◆ Texto propuesto ◆

************

“No lo
detengan, dijo Jesús. Nadie que haga un milagro en mi nombre podrá luego hablar
mal de mí. Todo el que no está en contra de nosotros, está a nuestro favor”
(Marcos 10: 39-40)
Lecturas:
1. Números 11: 25-29
2. Salmo 18
3. Santiago 5: 1-6
4. Marcos 9: 38-48
Una clave de comprensión
para las lecturas de este domingo: «Nadie puede ser excluido del servicio que
se realiza en nombre de Dios», “Nadie puede ser dispensado de la tarea de
construír una humanidad digna y libre”, “Nadie puede desconocer la capacidad
profética de sus prójimos”.
En medio de las
tradiciones del pueblo israelita por el desierto, el libro de los Números nos
presenta el relato del «reparto» del espíritu de Moisés, entre setenta miembros
del pueblo. La intención es que Moisés no tenga que llevar la carga solo. Con
esta decisión de Yavé, la responsabilidad queda repartida: cada uno de quienes
han recibido «parte» del espíritu que estaba en Moisés debería ser profeta en
el pueblo: “Pero el espíritu se posó sobre ellos y se pusieron a profetizar en el
campamento. Un muchacho corrió a contárselo a Moisés: Eldad y Medad están
profetizando en el campamento. Josué, hijo de Nun, ayudante de Moisés desde
joven, intervino: Señor mío, Moisés, prohíbeselo. Moisés le respondió: Es que
estás tu celoso por mí? Ojalá todo el pueblo recibiera el espíritu del Señor y
profetizara”[1]
Ahora bien, tendríamos que atenernos al
contexto para intuir qué características implicaba la tarea de estos
personajes.

************

◆ Extracto de datos ◆
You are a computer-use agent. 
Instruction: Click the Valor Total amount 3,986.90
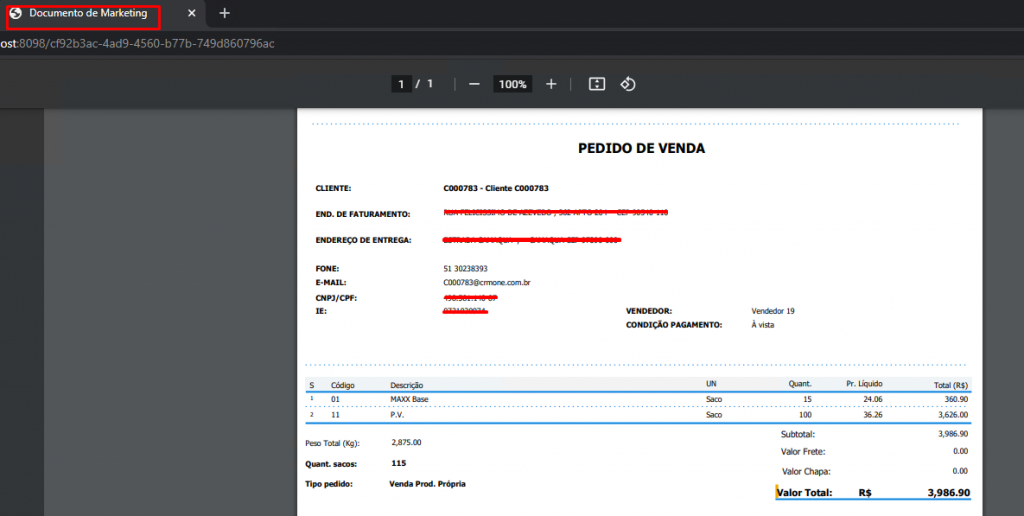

************

◆ Ejercicio ◆
Prolonga el comentario sobre las lecturas de este domingo a partir de su última frase.

◆ Respuesta escrita ◆
El capítulo 11 del libro
de los Números nos da cuenta de las etapas de la marcha por el desierto. La
narración se centra en una dificultad: el pueblo lleva varios meses comiendo
maná y ya está hastiado: «tenemos el alma seca» (v. 6), «no
vemos más que maná» (v. 6b), y con esto viene la tentación de añorar el
tiempo de abundancia de comida en Egipto. Por aquí podemos intuir la grave
dificultad en que se halla Moisés: ¿cómo hacer para que el pueblo no siga
añorando el tiempo de vida en Egipto? El desierto es el gran desafío. Detrás
está Egipto, con su abundancia, pero también con su esclavitud. Hacia delante
está la promesa de una tierra, una libertad, una vida digna, pero que hay que
conquistar a precio de privaciones, sacrificios, esfuerzos.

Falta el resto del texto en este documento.